▸ **Task requirements**:
1. In the passage on ToxKG, how much of the variance in the data was kept when PCA was used to reduce dimensionality?
2. Retype part of the passage on ToxKG, starting at the words "In toxicity prediction" and stopping after "neural network models.".

▸ **Reading text**:
------------------------------------------------------------

After these processing steps, we obtained a heterogeneous ToxKG comprising multiple types of nodes and relationships. The specific entity and relationship types, along with their quantities, are shown in
Table 1 and
Table 2, respectively. The entity types in ToxKG include Chemical (19,446), Gene (17,517), Pathway (4558), as well as KeyEvent, AOP, MolecularInitiatingEvent, AdverseOutcome, and Assay. The relationship types include CHEMICALBINDSGENE, CHEMICALDECREASESEXPRESSION, CHEMICALINCREASESEXPRESSION, GENEINPATHWAY, and GENEINTERACTSWITHGENE, among others, all of which possess clear biological significance.
In toxicity prediction experiments, this study primarily utilized three core node types—Chemical, Gene, and Pathway—along with their corresponding relationship information. These nodes and relationships were employed to construct the input data required for heterogeneous graph neural network models.
Figure 2 illustrates a representative local subgraph from ToxKG, which demonstrates the complex and diverse biological relationships among compounds, genes, and signaling pathways, thereby providing richer and more interpretable biological feature inputs for the toxicity prediction task.
2.3. Construction of Node and Edge Feature Matrices
The toxicity prediction model constructed in this study integrates both molecular structural information and biological mechanism information. Accordingly, features were extracted from molecular structures and the toxicological knowledge graph, and then combined as input for the graph neural network.
First, for molecular structural feature extraction, five classical molecular fingerprints—MACCS, FP2, Morgan, Atom-Pair, and ECFP4—were selected. These fingerprints were computed for each compound using the RDKit. Since each fingerprint has distinct representational advantages, their concatenation enables a more comprehensive and accurate description of molecular structures, enhancing the robustness and generalization performance of toxicity prediction [
22]. However, direct concatenation of these features results in high-dimensional vectors. To address this, Principal Component Analysis (PCA) was applied to reduce dimensionality, retaining 95% of the variance in the data, thus producing molecular node features of moderate dimensionality with reduced redundancy.

------------------------------------------------------------

▸ **Dataset extract**:
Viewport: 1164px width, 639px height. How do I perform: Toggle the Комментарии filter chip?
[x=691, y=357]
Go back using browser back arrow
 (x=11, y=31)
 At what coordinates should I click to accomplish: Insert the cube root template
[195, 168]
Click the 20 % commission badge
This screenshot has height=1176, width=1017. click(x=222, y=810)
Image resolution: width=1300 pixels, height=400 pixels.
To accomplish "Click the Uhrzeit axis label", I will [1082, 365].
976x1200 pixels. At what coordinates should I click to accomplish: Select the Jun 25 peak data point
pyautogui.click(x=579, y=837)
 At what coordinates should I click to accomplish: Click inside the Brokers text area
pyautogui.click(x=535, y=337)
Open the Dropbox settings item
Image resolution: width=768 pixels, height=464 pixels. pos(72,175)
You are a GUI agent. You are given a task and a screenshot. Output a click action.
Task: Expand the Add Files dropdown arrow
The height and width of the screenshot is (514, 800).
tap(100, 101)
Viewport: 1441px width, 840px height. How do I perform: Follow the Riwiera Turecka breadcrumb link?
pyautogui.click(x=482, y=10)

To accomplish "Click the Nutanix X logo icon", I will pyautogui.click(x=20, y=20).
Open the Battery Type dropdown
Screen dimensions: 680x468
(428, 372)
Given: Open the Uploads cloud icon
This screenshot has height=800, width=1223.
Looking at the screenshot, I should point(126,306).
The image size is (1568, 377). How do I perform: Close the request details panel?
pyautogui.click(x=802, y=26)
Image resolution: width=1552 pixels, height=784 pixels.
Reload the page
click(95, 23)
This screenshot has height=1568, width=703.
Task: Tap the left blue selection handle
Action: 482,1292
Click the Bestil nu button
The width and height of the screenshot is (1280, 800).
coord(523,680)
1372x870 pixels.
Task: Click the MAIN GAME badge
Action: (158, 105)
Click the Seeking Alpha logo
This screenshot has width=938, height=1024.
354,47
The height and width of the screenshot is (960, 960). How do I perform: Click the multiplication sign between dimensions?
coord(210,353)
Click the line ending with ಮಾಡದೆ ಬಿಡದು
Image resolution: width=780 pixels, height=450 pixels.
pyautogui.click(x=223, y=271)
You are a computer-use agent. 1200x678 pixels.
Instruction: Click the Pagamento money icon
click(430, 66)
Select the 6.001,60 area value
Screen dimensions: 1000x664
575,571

------------------------------------------------------------

▸ **Numbered responses**:
1. 95% of the variance

2.
In toxicity prediction experiments, this study primarily utilized three core node types—Chemical, Gene, and Pathway—along with their corresponding relationship information. These nodes and relationships were employed to construct the input data required for heterogeneous graph neural network models.